Acrylic CMYK on birch panel, 30" x 40"
When I was a young punk and played hockey, the teammates who had the crappiest sticks and oldest skates but still performed at a high level seized my imagination more than those lucky enough to afford the latest, slickest gear. While the one group, it seemed to me, had found ways to work with and around limitations, the other had resorted to a cheap technological compensation.

In art, I sometimes regret how much effort is put into throwing off apparent confines and finding secretive edges up on the competition by using fancy materials or pricey shortcuts. Though it may seem antithetical, artistic freedom and the expansionary impulse aren't the same to me. Take poetry. For most of its history poetry was not about blasting open the form but confining the words to a set metre or rhyming pattern, while making the thoughts zing all the same. Or storytelling. The crucible of characters being shoved together and unable to escape one another is often what builds the tension and makes the story.

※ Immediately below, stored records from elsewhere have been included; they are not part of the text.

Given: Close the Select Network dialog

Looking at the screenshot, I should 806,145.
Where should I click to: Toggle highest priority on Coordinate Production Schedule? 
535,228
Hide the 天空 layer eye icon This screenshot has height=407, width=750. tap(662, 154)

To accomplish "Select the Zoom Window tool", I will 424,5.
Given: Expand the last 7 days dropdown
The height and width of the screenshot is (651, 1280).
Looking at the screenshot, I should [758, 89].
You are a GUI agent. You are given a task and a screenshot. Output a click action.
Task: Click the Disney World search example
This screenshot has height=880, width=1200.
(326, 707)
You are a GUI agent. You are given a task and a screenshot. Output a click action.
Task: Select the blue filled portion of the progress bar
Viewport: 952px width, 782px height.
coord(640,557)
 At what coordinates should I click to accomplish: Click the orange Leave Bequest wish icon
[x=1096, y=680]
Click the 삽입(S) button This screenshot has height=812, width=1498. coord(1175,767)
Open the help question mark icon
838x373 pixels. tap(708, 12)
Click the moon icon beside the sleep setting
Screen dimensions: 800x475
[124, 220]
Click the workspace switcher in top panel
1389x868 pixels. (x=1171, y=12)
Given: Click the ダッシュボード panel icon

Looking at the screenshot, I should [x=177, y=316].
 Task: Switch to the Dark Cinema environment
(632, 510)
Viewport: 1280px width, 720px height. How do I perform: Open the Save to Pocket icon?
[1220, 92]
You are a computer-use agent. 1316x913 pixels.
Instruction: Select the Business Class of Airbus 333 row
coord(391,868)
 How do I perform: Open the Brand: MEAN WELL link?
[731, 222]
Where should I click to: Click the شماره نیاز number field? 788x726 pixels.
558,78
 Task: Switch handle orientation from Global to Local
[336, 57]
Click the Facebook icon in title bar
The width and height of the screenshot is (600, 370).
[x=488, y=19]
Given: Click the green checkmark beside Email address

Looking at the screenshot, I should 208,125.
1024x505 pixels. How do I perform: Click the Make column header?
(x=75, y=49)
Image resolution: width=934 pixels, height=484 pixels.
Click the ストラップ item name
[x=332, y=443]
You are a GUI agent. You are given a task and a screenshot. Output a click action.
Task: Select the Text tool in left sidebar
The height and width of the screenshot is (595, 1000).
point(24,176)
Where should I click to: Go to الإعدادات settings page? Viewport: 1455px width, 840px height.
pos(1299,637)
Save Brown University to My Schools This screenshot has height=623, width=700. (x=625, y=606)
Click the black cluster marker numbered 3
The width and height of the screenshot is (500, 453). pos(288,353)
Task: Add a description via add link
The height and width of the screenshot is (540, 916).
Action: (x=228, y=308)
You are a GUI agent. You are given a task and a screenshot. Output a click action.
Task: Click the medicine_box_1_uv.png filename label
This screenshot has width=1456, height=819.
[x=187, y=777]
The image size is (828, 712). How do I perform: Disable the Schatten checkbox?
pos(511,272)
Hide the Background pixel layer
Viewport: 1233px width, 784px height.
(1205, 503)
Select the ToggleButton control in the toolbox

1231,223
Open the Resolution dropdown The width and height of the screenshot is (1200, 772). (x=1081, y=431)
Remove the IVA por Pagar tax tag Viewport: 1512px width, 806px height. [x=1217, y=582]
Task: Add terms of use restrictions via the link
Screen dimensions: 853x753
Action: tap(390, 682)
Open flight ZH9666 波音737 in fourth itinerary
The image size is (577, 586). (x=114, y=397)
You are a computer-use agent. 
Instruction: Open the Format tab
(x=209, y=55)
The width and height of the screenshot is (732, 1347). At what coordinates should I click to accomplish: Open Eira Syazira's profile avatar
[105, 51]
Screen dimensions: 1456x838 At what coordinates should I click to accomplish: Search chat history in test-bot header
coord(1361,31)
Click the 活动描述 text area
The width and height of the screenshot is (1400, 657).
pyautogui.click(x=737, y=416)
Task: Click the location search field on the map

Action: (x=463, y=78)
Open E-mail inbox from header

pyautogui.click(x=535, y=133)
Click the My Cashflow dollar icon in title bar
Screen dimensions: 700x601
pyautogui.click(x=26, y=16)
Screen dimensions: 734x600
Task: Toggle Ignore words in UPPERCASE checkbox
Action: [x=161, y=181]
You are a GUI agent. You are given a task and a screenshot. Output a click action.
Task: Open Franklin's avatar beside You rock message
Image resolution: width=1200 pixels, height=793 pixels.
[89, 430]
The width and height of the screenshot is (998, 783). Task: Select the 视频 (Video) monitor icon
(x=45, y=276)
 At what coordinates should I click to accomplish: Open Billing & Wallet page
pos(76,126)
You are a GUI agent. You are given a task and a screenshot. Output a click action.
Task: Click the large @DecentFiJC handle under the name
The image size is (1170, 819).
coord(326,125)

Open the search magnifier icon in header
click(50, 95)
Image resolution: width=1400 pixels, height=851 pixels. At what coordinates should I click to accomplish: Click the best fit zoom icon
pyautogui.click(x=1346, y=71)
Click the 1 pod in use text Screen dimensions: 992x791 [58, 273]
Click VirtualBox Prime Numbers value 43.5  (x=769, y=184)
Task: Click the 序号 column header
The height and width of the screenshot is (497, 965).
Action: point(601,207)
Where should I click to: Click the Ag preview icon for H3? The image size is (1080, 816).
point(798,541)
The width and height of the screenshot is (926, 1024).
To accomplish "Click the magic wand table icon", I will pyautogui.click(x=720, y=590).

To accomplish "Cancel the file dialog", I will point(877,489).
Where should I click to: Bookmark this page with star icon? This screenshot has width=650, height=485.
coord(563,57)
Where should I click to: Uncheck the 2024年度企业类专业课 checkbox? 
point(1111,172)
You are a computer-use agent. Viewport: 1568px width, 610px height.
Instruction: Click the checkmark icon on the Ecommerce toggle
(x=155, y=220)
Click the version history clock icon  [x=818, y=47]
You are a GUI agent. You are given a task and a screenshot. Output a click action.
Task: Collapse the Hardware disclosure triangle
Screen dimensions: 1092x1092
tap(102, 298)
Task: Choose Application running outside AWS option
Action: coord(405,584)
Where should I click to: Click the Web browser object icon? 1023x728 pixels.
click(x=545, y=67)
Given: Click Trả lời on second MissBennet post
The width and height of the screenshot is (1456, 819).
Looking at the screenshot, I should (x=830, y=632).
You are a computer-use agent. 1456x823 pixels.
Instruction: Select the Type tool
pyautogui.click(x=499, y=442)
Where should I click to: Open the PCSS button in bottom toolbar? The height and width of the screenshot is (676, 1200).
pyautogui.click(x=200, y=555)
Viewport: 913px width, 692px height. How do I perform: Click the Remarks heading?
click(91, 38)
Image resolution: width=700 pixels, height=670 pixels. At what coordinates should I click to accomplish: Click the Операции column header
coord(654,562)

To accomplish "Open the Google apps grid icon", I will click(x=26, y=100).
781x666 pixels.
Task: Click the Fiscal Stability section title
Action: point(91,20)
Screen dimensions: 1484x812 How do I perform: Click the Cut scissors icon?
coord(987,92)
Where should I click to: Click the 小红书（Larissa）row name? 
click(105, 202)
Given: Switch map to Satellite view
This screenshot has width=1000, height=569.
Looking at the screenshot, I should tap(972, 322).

In painting, I've participated in dozens of plein air contests (the artistic equivalent to improv in music or comedy, when they're serious) and they've never been about unrestricted freedom. Instead, they're stressful, frustrating, and exhausting, but the time limits, minimal materials, and unideal conditions force you to reach down deeper and hit on ideas that don't come any other way.

These weeks I've been away from my familiar workspace, with the paints, tools, and machines in just the places I wish them to be. I've also, admittedly, had too much change in my environment, filling the headspace I need to work with smoke. Nonetheless, I did complete this one painting, a "Together," the most minimal type of painting I do. The series is all about boundaries and limits, down to the restricted CMYK palette and focus on pedestrianized space.

The finished piece feels, I don't know, symbolic, in more ways than one. In ways I hadn't intended.